Lysosomes are best known for their roles in inflammatory responses by engaging in autophagy to remove inflammasomes. Here, we describe an unrecognized role for the lysosome, showing that it finely controls macrophage inflammatory function by manipulating the lysosomal Fe2+—prolyl hydroxylase domain enzymes (PHDs)—NF-κB—interleukin 1 beta (IL1B) transcription pathway that directly links lysosomes with inflammatory responses. TRPML1, a lysosomal cationic channel, is activated secondarily to ROS elevation upon inflammatory stimuli, which in turn suppresses IL1B transcription, thus limiting the excessive production of IL-1β in macrophages.
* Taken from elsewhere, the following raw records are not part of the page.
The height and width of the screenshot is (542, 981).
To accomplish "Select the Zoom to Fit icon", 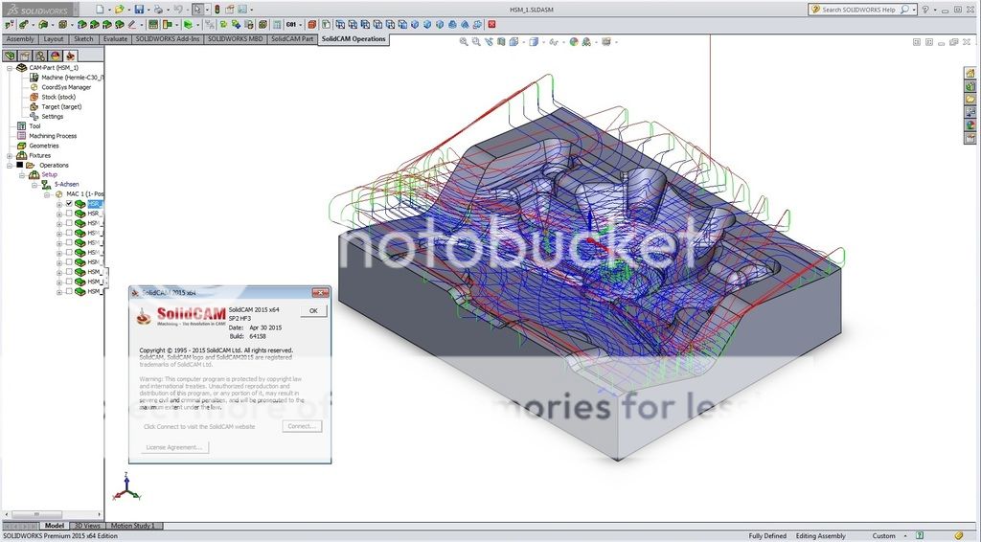I will point(464,42).
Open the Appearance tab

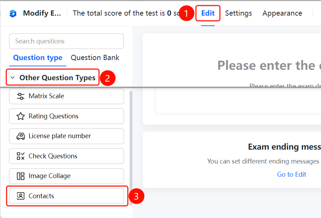pos(282,13)
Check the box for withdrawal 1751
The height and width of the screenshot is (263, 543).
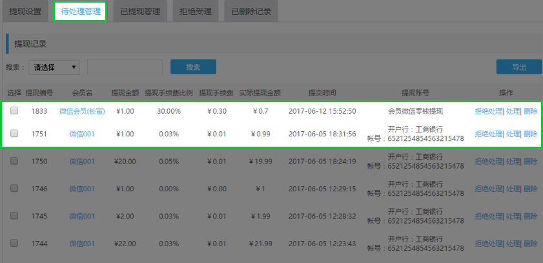[14, 133]
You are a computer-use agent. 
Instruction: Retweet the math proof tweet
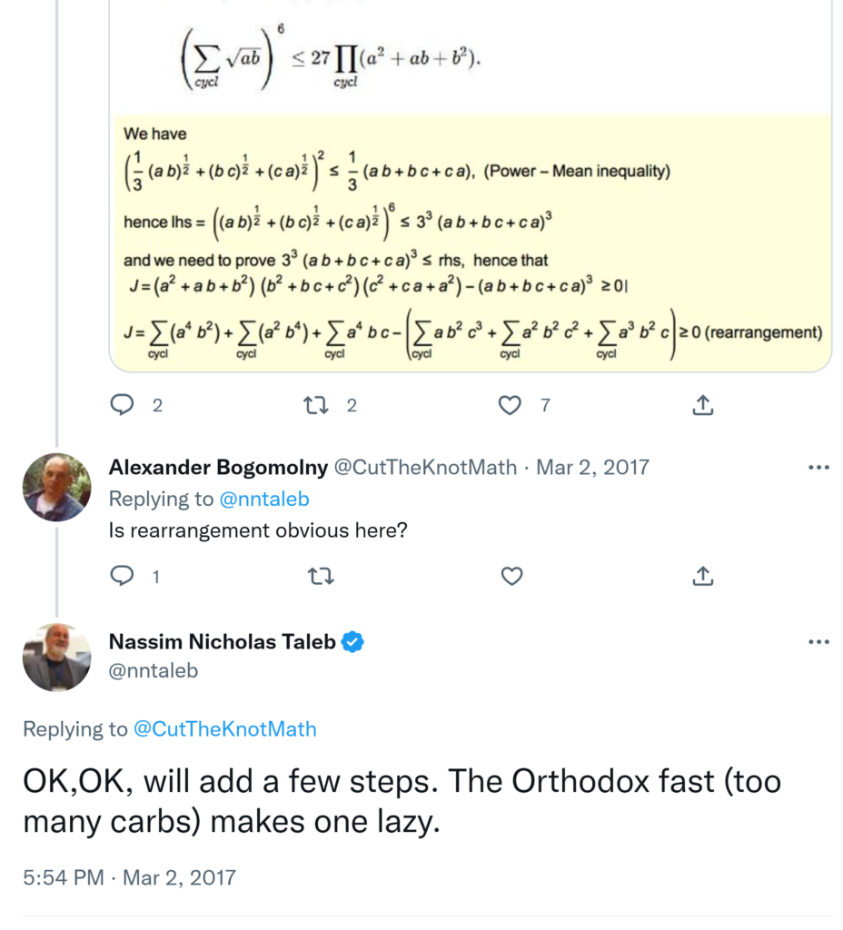click(x=317, y=405)
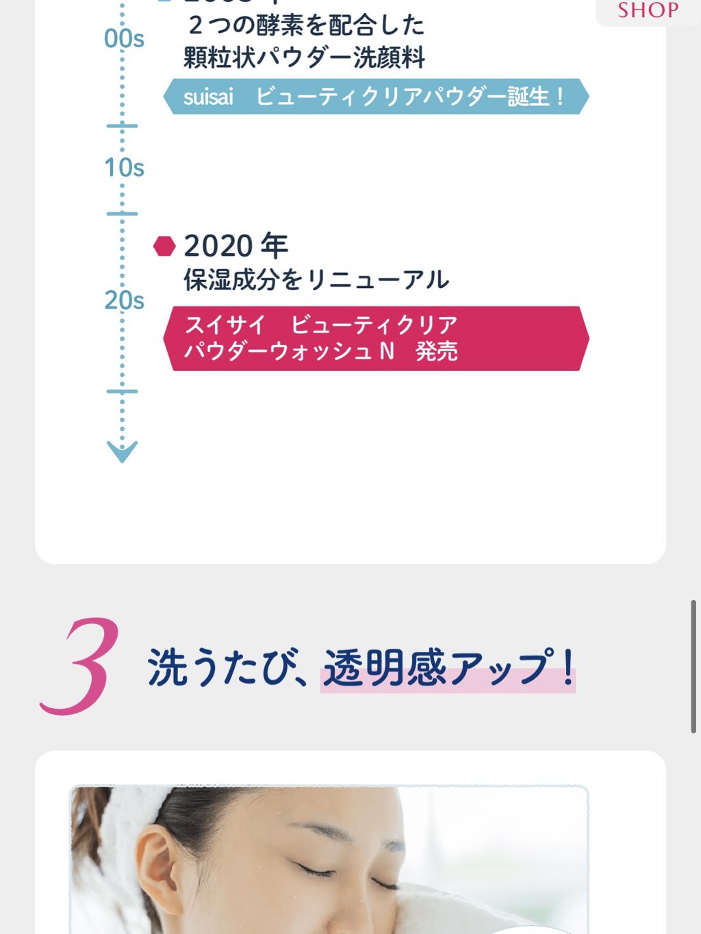Image resolution: width=701 pixels, height=934 pixels.
Task: Select the 20s timeline decade label
Action: pos(124,300)
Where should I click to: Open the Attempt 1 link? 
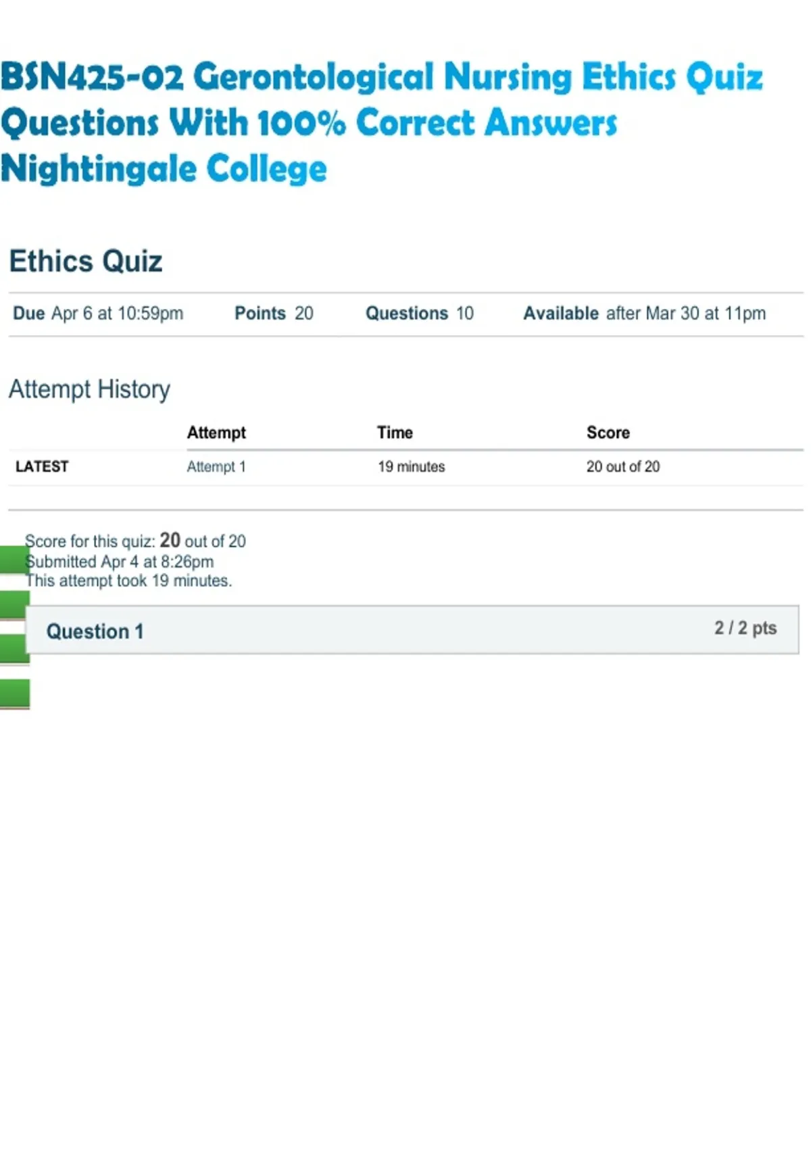point(216,466)

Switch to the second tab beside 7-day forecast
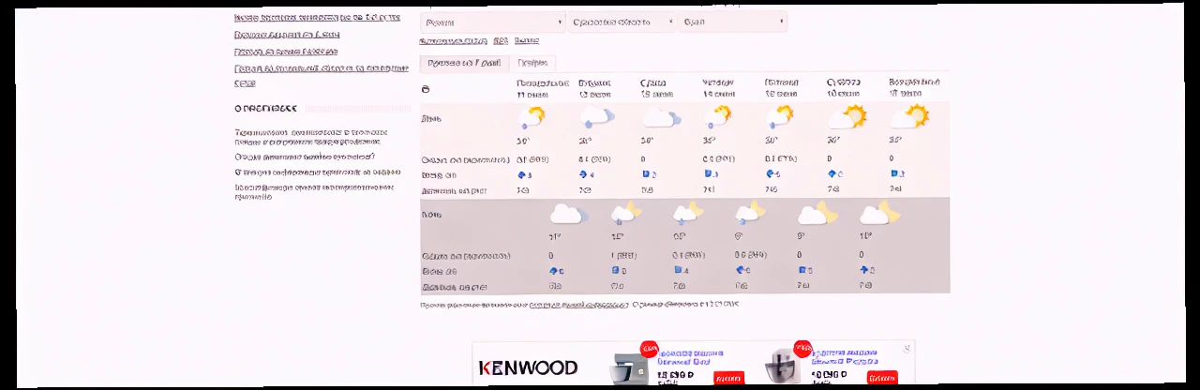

Mechanistically, the suppression of IL1B transcription caused by TRPML1 activation results from its modulation on the release of lysosomal Fe2+, which subsequently activates PHDs. The activated PHDs then represses transcriptional activity of NF-κB, ultimately resulting in suppressed IL1B transcription. More importantly, in vivo stimulation of TRPML1 ameliorates multiple clinical signs of Dextran sulfate sodium-induced colitis in mice, suggesting TRPML1 has potential in treating inflammatory bowel disease.

Suggested Citation

  • Yanhong Xing & Meng-meng Wang & Feifei Zhang & Tianli Xin & Xinyan Wang & Rong Chen & Zhongheng Sui & Yawei Dong & Dongxue Xu & Xingyu Qian & Qixia Lu & Qingqing Li & Weijie Cai & Meiqin Hu & Yuqing W, 2025. "Lysosomes finely control macrophage inflammatory function via regulating the release of lysosomal Fe2+ through TRPML1 channel," Nature Communications, Nature, vol. 16(1), pages 1-20, December.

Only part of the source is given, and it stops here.